Sounds like you are referring this setup to be in each apartment which is okay. If a central laundry room then the maximum area is 100 sq ft one-hour protection or sprinkle it per Table 509 2012 IBC.

509.1

Exception: Incidental uses within and serving a dwelling unit are not required to comply with this section.


----------



## north star (Nov 19, 2015)

*% % % = % % %*



Newbie,

Welcome to The Building Codes Forum !    

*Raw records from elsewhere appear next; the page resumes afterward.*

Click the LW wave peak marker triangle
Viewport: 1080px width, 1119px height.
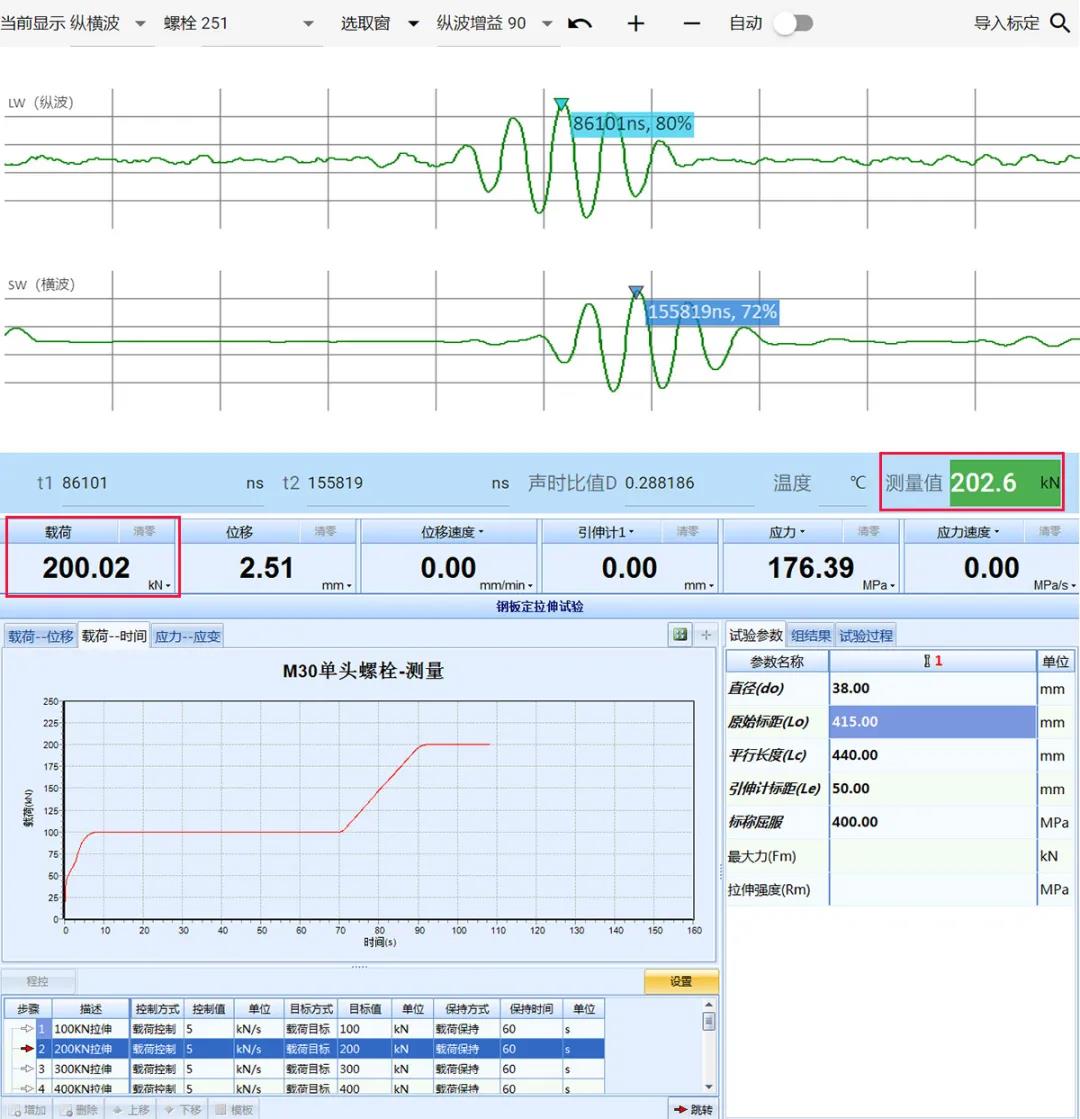(x=561, y=104)
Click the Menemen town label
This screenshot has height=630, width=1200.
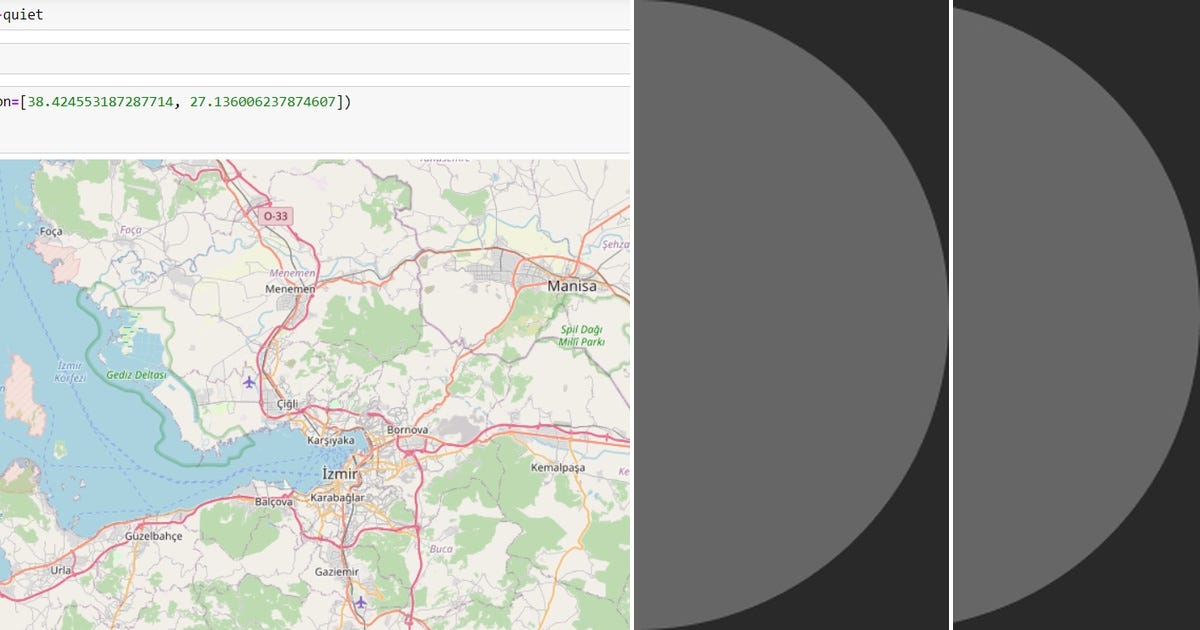pos(290,290)
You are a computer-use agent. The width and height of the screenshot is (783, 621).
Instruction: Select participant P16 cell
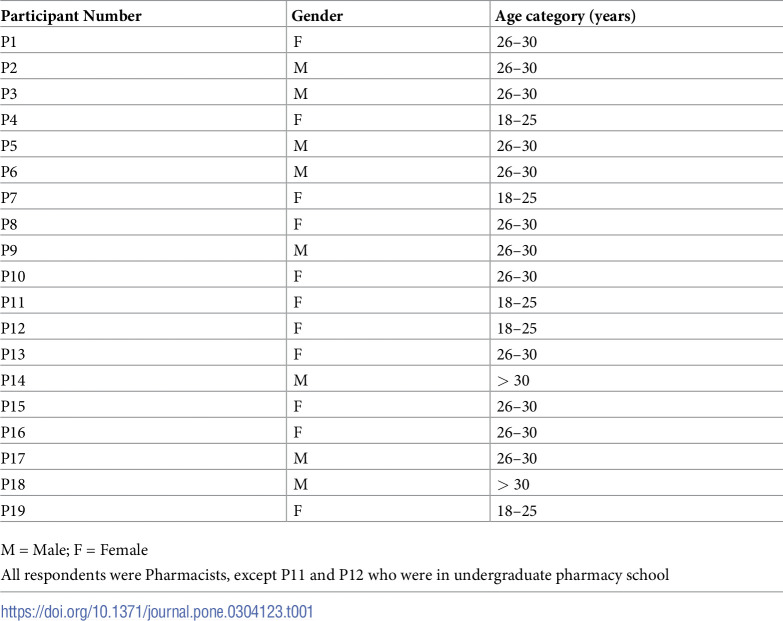(x=13, y=432)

In designing the space for the Furnace, ...the stackable

W \ D combo, and the water heater, ...regarding the

2 separate drain lines from the water heater, do you

have an approved location for these 2 separate drain

lines  to terminate ?

Also, ...if all of these appliances actually fit in to

the Closet, ...will there be an approved method to

provide adequate combustion air to them ?



Thanks !

*% %  % = % %  %*


----------



## fatboy (Nov 19, 2015)

Welcome!

If any piece of equipment is over 400K BTU, 1-hr required.


----------



## Newbie (Nov 20, 2015)

wow!



			
				Newbie said:
			
		

> Im designing a 4 unit apt building in Mass. (IBC) The owner wants Furnace, stack W/D and Hot Wtr Htr all in 1 closet off the kitchen. does this "room" have to be rated?


thanks for all the input, THIS IS GREAT.  code books are tough to navigate, so its nice to have a safety net!

thanks to northstar for the Drain heads up. I do have an overflow pan for W/D but hadn't considered the HWH


----------



## cda (Nov 20, 2015)

You to can be a "sawhorse"

1. Keep the site going

2. Cheap multi answer answers

3.Gives us people in the basement something to do.

http://www.thebuildingcodeforum.com/forum/payments.php

Cheaper than a code book


----------



## mtlogcabin (Nov 20, 2015)

> Gives us people in the basement something to do.


 How did you know my office is in the basement of city hall?


----------



## cda (Nov 20, 2015)

mtlogcabin said:
			
		

> How did you know my office is in the basement of city hall?


Something about lawyers and inspectors being in low places.

Plus it keeps the government spy rays off of us!!


----------